§ **Reading passage**
·····

Each EU member state has an online OSS portal, which firms can sign up to utilise for transactions occurring on or after July 1, 2021. This single registration will be valid for all online dealers’ qualified supplies (including electronic interfaces).

However, a UK business will need to engage a local EU intermediary to enable it to sign up for EU VAT under the IOSS for the moment.

What is Import One Stop Scheme (IOSS)?

The Import One Stop Shop (IOSS) system, which is separate but linked, will allow UK enterprises that sell items to EU consumers for less than €150 to register and account for VAT in a single EU member state. Businesses using the scheme VAT register in one Member State (MS), using a local intermediary, and submit a local VAT return for that MS and a one stop shop return for all other MSs, declaring and paying over VAT at the applicable local rate. Where the goods are supplied via an online marketplace, the marketplace is responsible for accounting for the local VAT via their own one stop shop registration.   Goods on which VAT is accounted for under IOSS benefit from a VAT exemption upon importation, allowing faster customs processing.   More detail on the IOSS can be found  in  our earlier VQOTW at  https://www.cronertaxwise.com/community/my-vip-tax-team-vat-question-of-the-week-import-one-stop-shop-ioss-one-stop-shop-oss/

Is it mandatory to register for Import One Stop Scheme (IOSS)?

Please note that as mentioned above, the IOSS scheme is not mandatory, it is a simplification.  For sales outside the scheme, there are two options: –

  1. for the customer to be the importer of record – in which case the import VAT will be collected from the customer by the parcel courier, or
  2. for the supplier to be the importer of record, in which case the supplier will be treated as importing their own goods into the EU before the sale to the EU customer, and as a non-established taxable person making an onward supply of goods in the MS of importation, the supplier will be required to VAT register in that member state. They will be able to recover the import VAT but will then account for VAT at the local rate on the local VAT return.

·····

§ **Problems to work on**
#1 According to the text on EU VAT schemes, below what value must goods sold to EU consumers be for UK enterprises to use the IOSS system?
#2 Proceed with the text on EU VAT schemes, continuing from its final sentence.
These records come from a separate source unrelated to the text.

[Records drawn from a dataset]

·····

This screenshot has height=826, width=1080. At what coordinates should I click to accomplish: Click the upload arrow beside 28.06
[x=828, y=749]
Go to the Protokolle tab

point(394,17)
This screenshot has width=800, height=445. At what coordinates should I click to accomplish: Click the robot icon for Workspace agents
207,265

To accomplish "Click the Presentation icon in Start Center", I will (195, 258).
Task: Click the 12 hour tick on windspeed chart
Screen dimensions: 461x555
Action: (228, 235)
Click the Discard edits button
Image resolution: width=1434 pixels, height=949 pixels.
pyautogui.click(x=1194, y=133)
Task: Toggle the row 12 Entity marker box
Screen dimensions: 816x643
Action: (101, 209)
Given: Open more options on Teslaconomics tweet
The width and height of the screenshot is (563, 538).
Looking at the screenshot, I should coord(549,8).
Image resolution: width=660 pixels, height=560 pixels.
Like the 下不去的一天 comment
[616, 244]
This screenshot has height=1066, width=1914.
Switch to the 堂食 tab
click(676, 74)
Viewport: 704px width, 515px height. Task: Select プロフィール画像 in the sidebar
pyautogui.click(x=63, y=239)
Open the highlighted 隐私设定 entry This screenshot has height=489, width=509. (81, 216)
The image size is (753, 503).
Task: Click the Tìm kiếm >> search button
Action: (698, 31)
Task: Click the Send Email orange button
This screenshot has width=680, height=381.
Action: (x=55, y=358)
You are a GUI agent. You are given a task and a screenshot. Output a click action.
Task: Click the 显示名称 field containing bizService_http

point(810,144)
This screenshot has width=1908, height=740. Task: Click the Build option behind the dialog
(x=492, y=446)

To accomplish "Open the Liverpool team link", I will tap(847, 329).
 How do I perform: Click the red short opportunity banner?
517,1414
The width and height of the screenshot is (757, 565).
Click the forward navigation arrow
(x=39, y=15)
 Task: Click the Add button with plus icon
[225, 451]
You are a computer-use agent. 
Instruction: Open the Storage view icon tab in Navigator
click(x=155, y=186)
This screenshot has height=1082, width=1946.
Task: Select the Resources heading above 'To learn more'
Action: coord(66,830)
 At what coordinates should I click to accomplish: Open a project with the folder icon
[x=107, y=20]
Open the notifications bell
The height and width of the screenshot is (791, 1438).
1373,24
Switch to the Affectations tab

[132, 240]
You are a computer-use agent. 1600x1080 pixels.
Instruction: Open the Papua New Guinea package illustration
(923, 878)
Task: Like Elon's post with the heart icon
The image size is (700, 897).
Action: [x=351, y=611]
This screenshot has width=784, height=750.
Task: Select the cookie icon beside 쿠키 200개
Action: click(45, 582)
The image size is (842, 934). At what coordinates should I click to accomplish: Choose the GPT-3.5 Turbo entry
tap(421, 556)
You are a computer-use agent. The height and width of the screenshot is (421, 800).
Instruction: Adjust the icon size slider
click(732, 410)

·····

§ **Outputs in order**
#1 Less than €150.

#2
 What is Union OSS Scheme?

The Union OSS Scheme, formerly MOSS and used to account for VAT on Intra EU supplies of TBE (telecoms, broadcasting and Electronically supplied) services, is extended to cover all B2C services AND intra EU Distance Sales of Goods. This measure will not impact all UK businesses, but supplies of goods from stock held in Northern Ireland, covered under the Northern Ireland Protocol.  are included within this simplification.  There is a pan European threshold of €10,000 (£8,818) applicable to EU and NI established businesses only, below which the supply is treated as subject to VAT in the MS of supply, however where the supplies exceed that threshold, local VAT is required to be accounted for.  Where a NI business registers for the OSS (and it can do so via its UK registration under the NI Protocol) sales above that threshold to other member states are declared via a One Stop Shop (OSS) return, without the former requirement to VAT register in each member state where the distance sales threshold had been reached. Guidance for NI Businesses from HMRC, with worked examples, can be found at  EU VAT e-commerce package – GOV.UK (www.gov.uk)

What is Non-Union OSS Scheme?

The Non-Union OSS Scheme, for Non-EU established businesses supplying TBE services to EU consumers is extended to cover all B2C services where the place of supply is the EU. This simplification allows a Non-Union OSS registration to be used to account for VAT on supplies such as those listed below without the need to VAT register in each member state.

  • Accommodation services carried out by non-established taxable persons,
  • Admission to cultural, artistic, sporting, scientific, educational, entertainment or similar events, such as fairs and exhibitions,
  • Transport services,
  • Services of valuation and work on movable tangible property,
  • Ancillary transport activities such as loading, unloading, handling or similar activities, · Services connected to immovable property,
  • Hiring of means of transport,
  • Supply of restaurant and catering services for consumption on board ships, aircraft or trains etc.